The loop yarn 25 forming the technical back 14 of the knit fabric
body 12 can be made of any synthetic or natural material. The cross
section and luster of the fibers or the filament may be varied,
e.g., as dictated by requirements of the intended end use. The loop
yarn can be a spun yarn made by any available spinning technique,
or a filament yarn made by extrusion. The loop yarn denier is
typically between 40 denier to 300 denier. A preferred loop yarn is
a 200/100 denier T-653 Type flat polyester filament, e.g. as
available commercially from E.I. duPont de Nemours and Company,
Inc., of Wilmington, Del.
The stitch yarn 22 forming the technical face 16 of the knit fabric
body 12 can be also made of any type of synthetic or natural
material in a spun yarn or a filament yarn. The denier is typically
between 50 denier to 150 denier. A preferred yarn is a 70/34 denier
filament textured polyester, e.g. as available commercially from
UNIFI, Inc., of Greensboro, N.C.
Referring now also to FIG. 12, and also to FIGS. 13-16, at
predetermined, spaced, symmetrical or asymmetrical intervals during
the knitting process, an electric resistance-heating member 18 in
the form of a conductive yarn 26 is incorporated into the fabric
body 12, e.g., in place of the stitch yarn 22. Referring to FIG.
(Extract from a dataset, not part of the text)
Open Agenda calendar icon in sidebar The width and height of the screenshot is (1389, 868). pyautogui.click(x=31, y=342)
12, in a preferred embodiment, the conductive yarn 26 forming the
electrical resistance heating elements 18 consists of a core 28 of
insulating material, e.g. a polyester yarn, about which extends an
electrical conductive element 30, e.g. three filaments 31 of
stainless steel wire (e.g. 316L stainless steel) wrapped helically
about the core 28, and an outer covering 32 of insulating material,
e.g. polyester yarns 33 (only a few of which are suggested in the
drawings) helically wrapped about the core 28 and the filaments 31
of the electrical conductive element 30. The conductive yarn 26 is
available, e.g., from Bekaert Fibre Technologies, Bekaert
Corporation, of Marietta, Ga. as yarn series VN14.
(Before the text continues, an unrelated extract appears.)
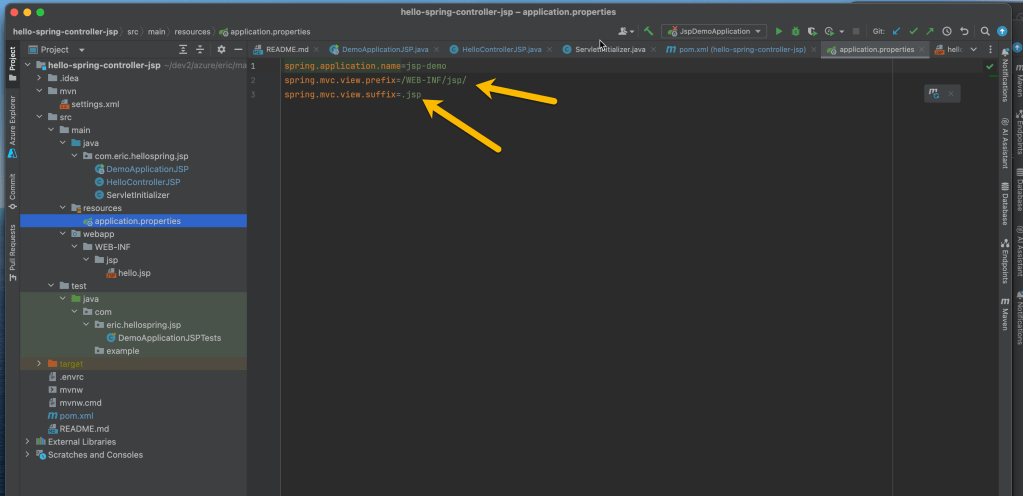This screenshot has width=1023, height=496.
Task: Collapse the webapp folder node
Action: point(51,234)
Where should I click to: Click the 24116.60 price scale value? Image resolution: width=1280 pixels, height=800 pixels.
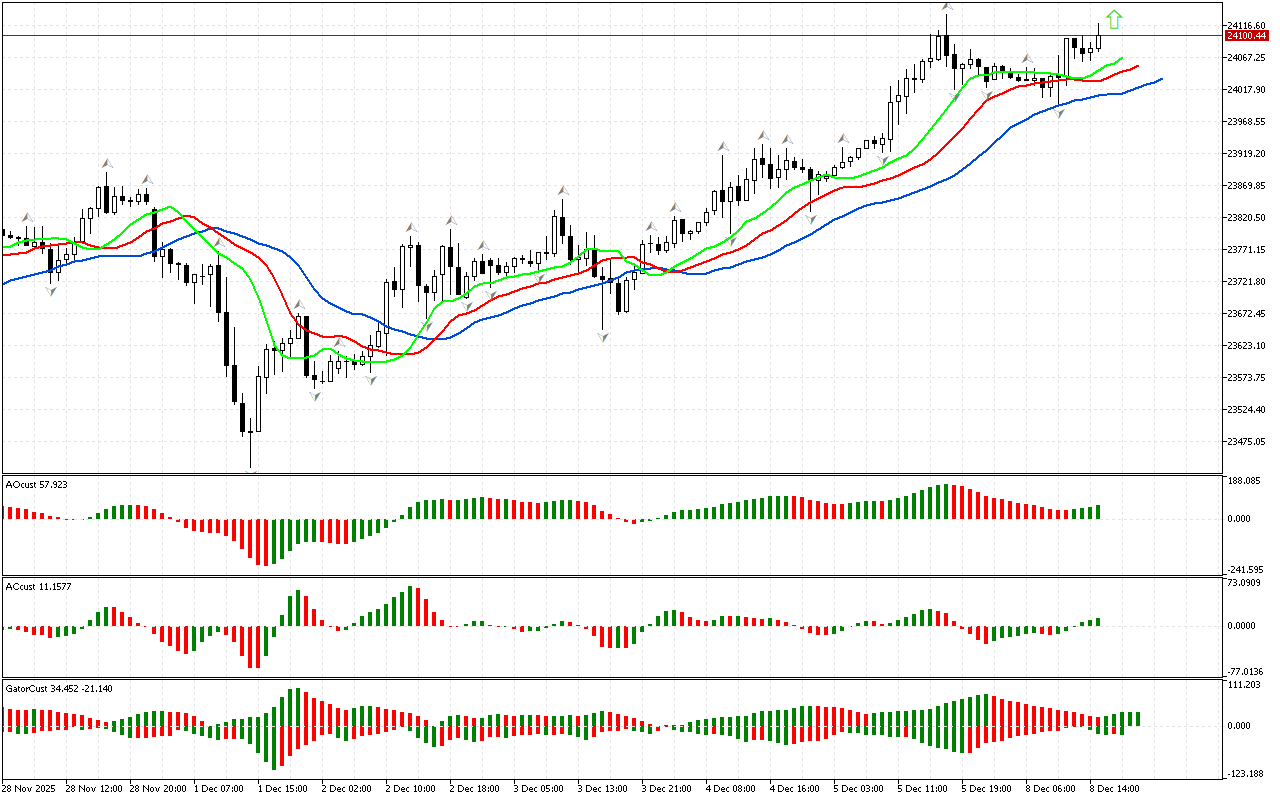click(x=1249, y=25)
The number of conductive filaments in the conductive yarn, and the
positioning of the conductive filaments within the conductive yarn,
are dependent, e.g., on end use requirements. For example, in
alternative configurations, in FIG. 13, a conductive yarn 26' has
four filaments 31' wrapped about core 28' with an outer covering
32' of polyester yarns 33'; in FIG. 14, a conductive yarn 26" has
three filaments 31" wrapped by outer covering 32" of polyester
yarns 33", without a core. Referring to FIGS. 15 and 16, in other
embodiments, conductive yarns 37, 37', respectively, are formed
without an outer covering about the filaments 35, 35',
respectively, wrapped about core 34, 34', respectively. Instead,
the stitch yarn 22 and loop yarn 25 of the fabric body 12 serve to
insulate the conductive yarns in the heating/warming fabric
article.
The resistivity of the conductive yarn can be selected in the
range, e.g., of from about 0.1 ohm/cm to about 500 ohm/cm on the
basis of end use requirements of the heating/warming fabric article
10. However, conductive yarns performing outside this range can
also be employed, where required or desired. The core of the
conductive yarn and the sheath material of the outer covering over
the conductive filaments may be made of synthetic or natural
material. The outer covering may also have the form of a sleeve,
e.g. a dip-coated or extruded sleeve. Conductive yarns of different
constructions suitable for use according to this invention can also
be obtained from Bekaert Fibre Technologies.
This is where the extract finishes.